Harry is a writer on safari in Africa with his wife, Helen. They are temporarily stranded when their truck breaks down from a burned-out bearing. While photographing a herd of waterbuck, Harry’s knee is scratched by a thorn. Gangrene develops in his right leg. Harry attributes the problem to his failure to apply iodine to the wound.

The rotting leg has an awful stench but Harry denies any pain or horror. He is just angry and extremely fatigued. He resents his wife (and maybe even her wealth) and is verbally cruel to her. While he rests, she shoots a ram. Harry reminisces about the people and places in his past. He has multiple flashbacks and contemplates all the writing he had one day hoped to do about the many experiences he has accumulated in his life but realizes nothing more will be accomplished. He senses the heavy presence of death.

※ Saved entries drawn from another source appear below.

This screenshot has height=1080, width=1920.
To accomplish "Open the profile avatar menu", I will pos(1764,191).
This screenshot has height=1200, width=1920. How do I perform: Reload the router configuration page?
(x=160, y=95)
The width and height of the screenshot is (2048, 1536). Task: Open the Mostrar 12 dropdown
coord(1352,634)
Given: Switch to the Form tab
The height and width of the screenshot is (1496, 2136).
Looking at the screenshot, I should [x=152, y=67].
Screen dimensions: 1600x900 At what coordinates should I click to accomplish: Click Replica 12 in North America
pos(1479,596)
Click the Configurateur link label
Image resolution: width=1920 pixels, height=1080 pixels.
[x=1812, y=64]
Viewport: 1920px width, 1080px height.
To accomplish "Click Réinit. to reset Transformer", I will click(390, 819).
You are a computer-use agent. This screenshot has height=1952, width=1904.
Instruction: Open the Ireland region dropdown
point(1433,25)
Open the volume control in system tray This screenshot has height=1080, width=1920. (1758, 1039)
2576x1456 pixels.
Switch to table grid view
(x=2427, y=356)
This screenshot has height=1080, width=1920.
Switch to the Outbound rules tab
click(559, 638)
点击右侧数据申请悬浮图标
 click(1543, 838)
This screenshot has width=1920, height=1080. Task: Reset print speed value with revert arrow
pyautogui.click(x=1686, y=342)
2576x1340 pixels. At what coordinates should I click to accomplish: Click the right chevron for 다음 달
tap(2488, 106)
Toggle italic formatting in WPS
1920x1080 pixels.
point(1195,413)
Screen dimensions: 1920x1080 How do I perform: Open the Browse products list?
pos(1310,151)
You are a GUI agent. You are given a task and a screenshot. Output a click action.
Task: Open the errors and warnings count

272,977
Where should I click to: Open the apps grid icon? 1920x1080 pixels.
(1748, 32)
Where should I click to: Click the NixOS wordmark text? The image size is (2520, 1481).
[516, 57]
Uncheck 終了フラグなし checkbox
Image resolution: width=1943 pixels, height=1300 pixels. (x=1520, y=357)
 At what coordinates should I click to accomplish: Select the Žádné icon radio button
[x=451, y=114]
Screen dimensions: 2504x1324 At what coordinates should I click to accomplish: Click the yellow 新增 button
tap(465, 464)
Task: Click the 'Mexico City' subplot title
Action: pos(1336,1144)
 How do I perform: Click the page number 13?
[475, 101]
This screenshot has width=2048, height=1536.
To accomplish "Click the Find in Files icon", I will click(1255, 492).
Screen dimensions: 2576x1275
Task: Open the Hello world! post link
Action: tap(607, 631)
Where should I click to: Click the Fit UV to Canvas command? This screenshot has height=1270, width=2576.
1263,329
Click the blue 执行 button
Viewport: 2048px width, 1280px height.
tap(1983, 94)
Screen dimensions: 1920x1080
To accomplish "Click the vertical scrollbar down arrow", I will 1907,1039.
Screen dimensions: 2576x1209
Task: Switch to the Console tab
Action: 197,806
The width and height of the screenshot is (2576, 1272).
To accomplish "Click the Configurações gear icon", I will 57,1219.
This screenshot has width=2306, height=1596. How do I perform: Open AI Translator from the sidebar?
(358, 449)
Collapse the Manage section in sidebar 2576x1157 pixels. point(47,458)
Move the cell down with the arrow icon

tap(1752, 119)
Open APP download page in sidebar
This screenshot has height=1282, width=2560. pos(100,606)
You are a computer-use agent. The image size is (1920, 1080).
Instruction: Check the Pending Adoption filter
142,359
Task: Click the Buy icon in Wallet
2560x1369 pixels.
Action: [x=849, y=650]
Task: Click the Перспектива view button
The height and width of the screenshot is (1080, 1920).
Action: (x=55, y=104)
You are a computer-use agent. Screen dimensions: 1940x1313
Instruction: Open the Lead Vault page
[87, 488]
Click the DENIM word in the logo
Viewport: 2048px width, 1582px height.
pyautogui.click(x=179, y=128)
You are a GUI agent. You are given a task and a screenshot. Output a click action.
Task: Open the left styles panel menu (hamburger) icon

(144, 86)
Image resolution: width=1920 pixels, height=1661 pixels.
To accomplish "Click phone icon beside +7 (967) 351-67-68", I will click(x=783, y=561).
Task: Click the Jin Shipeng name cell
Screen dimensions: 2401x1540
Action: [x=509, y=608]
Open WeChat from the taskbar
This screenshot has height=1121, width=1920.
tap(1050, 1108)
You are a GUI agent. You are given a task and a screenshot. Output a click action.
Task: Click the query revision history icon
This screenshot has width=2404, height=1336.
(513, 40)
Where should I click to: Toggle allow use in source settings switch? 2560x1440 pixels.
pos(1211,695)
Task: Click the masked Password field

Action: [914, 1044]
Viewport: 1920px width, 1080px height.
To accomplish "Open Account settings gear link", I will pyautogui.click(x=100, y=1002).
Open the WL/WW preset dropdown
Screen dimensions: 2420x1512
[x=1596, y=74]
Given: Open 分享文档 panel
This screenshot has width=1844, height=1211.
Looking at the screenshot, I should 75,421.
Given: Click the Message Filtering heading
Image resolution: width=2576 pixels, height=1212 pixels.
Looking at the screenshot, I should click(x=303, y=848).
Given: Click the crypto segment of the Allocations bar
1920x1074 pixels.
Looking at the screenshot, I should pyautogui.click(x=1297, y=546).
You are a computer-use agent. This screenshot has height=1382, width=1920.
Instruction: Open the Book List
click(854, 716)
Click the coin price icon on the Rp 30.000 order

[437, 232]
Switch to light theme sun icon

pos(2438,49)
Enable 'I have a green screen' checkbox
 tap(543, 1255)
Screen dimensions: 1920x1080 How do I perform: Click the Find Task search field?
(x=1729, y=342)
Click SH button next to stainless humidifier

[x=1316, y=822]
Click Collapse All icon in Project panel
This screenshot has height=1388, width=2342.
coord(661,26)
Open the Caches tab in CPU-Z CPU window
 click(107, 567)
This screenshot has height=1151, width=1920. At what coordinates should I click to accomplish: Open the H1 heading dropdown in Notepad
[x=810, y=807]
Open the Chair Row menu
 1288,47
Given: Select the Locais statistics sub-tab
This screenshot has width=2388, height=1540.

When a rescue plane finally arrives, Harry is transported over the summit of Mt. Kilimanjaro, the highest mountain in Africa. But wait. It seems Harry was only dreaming. There is no rescue plane yet. Helen discovers that her husband has died in his sleep. Outside their tent, a hyena makes a strange noise that resembles the sound of a human being crying.


The full story can be downloaded here (The Snows of Kilimanjaro starts on page 46 of the pdf).


You just know things are going badly when the story opens with the image of vultures circling in the air and the protagonist apologizing for the odor of his rotting leg and then suggesting that his wife either amputate the limb or shoot him.

Africa is a magnificent setting for this story–natural beauty and danger lurk everywhere. Harry’s death and dying is punctuated by self-examination and frequent recollections of his past. He has squandered his time and talent. Only near death does he comprehend the truth about his life. He realizes that despite the trappings of comfort and success, he is a lonely man who is actually bored with everything, even his own death!

The gangrene of his leg is a striking metaphor for his self-destruction and wasted potential as a writer, husband, and human being. Now he suffers more from his own chastisement than from the painless progression of the gangrene.

Yet his fatal infection deepens his insight and a moment of lucidity replaces all his regrets and failure. “The Snows of Kilimanjaro” speaks to both altitude and attitude–how high we aim, the excuses we make, and what we ultimately settle for.